La commission note les informations sur les conditions inhumaines dans lesquelles travaillent les enfants contenues dans le rapport intitulé "Travail des mineurs dans les laveries de Madre de Dios", élaboré par la Coordination des droits de l'enfant de la région inka, dont une copie a été remise à la Commission de la Conférence en juin 1993 par un membre travailleur. Selon ce rapport, la presse nationale a révélé l'existence de fosses communes dans différentes zones du pays, dans lesquelles on a retrouvé, parmi les corps des laveurs d'or, ceux d'enfants, d'adolescents et de jeunes gens employés dans les mines, et morts par suite de maladies et d'accidents occasionnés par leur travail (comme la rage, le tétanos, diverses infections, les chutes), ou de contusions infligées par des patrons de mine abusifs et esclavagistes. On a même évoqué la possibilité de l'assassinat de certains enfants qui auraient tenté de s'enfuir ou auraient protesté contre leurs conditions de travail.

La commission note avec intérêt les indications du gouvernement selon lesquelles une opération a été menée, le 1er octobre 1993, dans la zone dite "Boca Colorado" (Madre de Dios) par le ministère du Travail avec la participation de représentants du pouvoir judiciaire. Cette opération a permis de libérer sept jeunes gens exploités comme esclaves dans l'une des laveries d'or. Dans une communication officielle no 016-93-RR.PP. du 4 octobre 1993, le ministère du Travail et de la Promotion sociale a décidé que le procureur général devait ouvrir une action pénale en vue d'établir la responsabilité des personnes qui ont obligé des mineurs à travailler et qui ont opéré en marge de la loi. Le témoignage de ces jeunes gens confirme que les "enganchadores" recourent à des procédés d'embauche trompeurs, qu'ils "vendent" les jeunes à des travailleurs plus âgés, et que des gardes armés surveillent les travailleurs.

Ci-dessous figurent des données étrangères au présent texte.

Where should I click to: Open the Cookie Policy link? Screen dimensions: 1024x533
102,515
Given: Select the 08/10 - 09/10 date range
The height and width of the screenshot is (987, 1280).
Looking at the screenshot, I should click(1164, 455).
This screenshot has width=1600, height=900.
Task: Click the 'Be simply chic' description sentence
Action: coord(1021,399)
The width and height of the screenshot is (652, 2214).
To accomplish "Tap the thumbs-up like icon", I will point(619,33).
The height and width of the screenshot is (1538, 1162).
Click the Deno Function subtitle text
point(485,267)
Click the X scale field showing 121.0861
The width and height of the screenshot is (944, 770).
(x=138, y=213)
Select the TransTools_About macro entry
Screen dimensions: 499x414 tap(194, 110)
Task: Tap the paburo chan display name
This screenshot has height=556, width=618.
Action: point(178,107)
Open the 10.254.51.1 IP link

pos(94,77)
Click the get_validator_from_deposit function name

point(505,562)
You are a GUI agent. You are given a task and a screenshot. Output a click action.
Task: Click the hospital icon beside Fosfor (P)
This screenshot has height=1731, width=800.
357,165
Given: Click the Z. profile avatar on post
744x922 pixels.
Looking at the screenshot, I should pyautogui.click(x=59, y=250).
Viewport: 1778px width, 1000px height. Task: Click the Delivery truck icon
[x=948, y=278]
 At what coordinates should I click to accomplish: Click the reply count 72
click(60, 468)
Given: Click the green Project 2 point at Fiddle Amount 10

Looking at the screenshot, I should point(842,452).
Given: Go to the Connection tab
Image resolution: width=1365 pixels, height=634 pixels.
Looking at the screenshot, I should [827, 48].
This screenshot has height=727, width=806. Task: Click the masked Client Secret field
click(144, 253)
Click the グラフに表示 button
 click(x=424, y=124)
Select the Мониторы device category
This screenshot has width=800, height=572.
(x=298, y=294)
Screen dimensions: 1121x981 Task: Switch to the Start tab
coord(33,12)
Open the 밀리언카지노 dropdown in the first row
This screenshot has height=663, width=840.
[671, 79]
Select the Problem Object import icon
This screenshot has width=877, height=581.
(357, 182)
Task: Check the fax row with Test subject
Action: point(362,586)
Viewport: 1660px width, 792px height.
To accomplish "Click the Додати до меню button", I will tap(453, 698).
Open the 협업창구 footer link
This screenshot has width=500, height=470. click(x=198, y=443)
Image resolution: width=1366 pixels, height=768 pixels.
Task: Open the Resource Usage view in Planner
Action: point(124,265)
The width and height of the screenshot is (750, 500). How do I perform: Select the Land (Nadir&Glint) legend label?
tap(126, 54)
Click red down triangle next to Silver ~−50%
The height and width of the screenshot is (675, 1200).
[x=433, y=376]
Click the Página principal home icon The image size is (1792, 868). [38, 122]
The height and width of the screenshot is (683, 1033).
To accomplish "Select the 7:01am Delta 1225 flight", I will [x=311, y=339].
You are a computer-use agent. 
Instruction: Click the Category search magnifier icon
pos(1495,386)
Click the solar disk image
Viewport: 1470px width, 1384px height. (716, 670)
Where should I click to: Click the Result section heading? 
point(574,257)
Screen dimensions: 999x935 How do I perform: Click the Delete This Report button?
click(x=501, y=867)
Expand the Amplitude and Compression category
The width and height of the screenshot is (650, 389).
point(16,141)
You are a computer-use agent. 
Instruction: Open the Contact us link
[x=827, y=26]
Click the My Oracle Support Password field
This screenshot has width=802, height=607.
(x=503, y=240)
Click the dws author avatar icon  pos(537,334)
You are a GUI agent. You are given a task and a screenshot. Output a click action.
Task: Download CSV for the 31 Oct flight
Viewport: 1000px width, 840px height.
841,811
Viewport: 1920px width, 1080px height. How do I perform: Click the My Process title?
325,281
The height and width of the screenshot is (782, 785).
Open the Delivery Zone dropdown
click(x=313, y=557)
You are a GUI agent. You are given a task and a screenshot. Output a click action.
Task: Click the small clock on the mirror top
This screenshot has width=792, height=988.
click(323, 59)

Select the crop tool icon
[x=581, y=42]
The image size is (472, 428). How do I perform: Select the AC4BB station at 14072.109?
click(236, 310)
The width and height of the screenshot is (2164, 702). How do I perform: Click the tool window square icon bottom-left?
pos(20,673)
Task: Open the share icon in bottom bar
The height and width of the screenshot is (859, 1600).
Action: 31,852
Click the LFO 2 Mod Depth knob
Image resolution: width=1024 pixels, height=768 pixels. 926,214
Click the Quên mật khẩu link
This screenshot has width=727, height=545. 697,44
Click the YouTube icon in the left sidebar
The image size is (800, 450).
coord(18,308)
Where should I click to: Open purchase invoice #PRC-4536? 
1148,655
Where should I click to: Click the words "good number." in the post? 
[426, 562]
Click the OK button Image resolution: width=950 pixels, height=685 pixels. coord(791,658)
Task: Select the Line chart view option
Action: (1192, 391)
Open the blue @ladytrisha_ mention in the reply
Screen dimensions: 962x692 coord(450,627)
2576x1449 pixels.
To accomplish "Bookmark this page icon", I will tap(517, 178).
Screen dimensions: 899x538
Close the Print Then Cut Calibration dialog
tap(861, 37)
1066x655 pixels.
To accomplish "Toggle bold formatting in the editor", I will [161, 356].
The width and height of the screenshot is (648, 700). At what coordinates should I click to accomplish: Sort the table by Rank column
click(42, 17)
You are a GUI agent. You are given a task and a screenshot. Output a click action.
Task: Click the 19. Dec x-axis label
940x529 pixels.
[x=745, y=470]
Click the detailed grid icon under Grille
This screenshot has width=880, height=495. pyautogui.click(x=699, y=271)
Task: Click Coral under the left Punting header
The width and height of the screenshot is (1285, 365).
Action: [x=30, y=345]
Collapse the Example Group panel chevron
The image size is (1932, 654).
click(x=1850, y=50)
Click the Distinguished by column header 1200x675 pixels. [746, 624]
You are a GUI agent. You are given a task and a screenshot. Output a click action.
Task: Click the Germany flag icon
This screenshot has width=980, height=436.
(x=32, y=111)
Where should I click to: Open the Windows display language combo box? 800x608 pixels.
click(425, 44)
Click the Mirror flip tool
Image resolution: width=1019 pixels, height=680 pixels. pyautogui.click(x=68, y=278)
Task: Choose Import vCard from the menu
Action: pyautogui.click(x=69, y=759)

La commission prend note des diverses mesures qui ont été prises en rapport avec la situation de ces travailleurs, notamment la mise à l'amende et la fermeture des agences de placement clandestines, les campagnes d'information auprès des travailleurs ruraux pour éviter qu'ils se laissent tromper par les "enganchadores", la création de la zone régionale de travail et de promotion sociale de Huaypetue et Colorado, ainsi que la possibilité de recours auprès de la zone en question, sans qu'il soit nécessaire de se déplacer à Madre de Dios, comme c'était le cas précédemment, ce qui prenait deux à trois jours par la voie fluviale.

La commission prend note par ailleurs que, d'après les indications du gouvernement, il a été décidé d'élaborer une directive sur les conditions requises pour le transport des travailleurs jusqu'à Madre de Dios et sur l'interdiction du travail des enfants. Cette directive devra être distribuée dans toutes les délégations de la police nationale. La commission prie le gouvernement de communiquer une copie de cette directive.

La commission observe que, bien que certaines mesures aient été prises en vue de faire disparaître les situations en cause pour les communautés indigènes d'Atalaya ainsi que dans les mines et laveries d'or de Madre de Dios, il subsiste des problèmes qui nécessitent une action énergique et soutenue de la part des autorités. La commission veut croire que le gouvernement prendra les mesures nécessaires pour mettre fin aux pratiques visant à soumettre de nombreux travailleurs, y compris des enfants, au travail forcé. Il est nécessaire, en particulier, de donner effet à l'article 25 de la convention, qui prévoit que le fait d'exiger illégalement du travail forcé sera passible de sanctions pénales et que tout Etat Membre ratifiant la convention a l'obligation de s'assurer que les sanctions imposées par la loi sont réellement efficaces et strictement appliquées. La commission prie le gouvernement de fournir des informations sur le déroulement et l'issue des procès intentés par le ministère public dans les cas de travail forcé constatés dans la zone de Boca Colorado (Madre de Dios).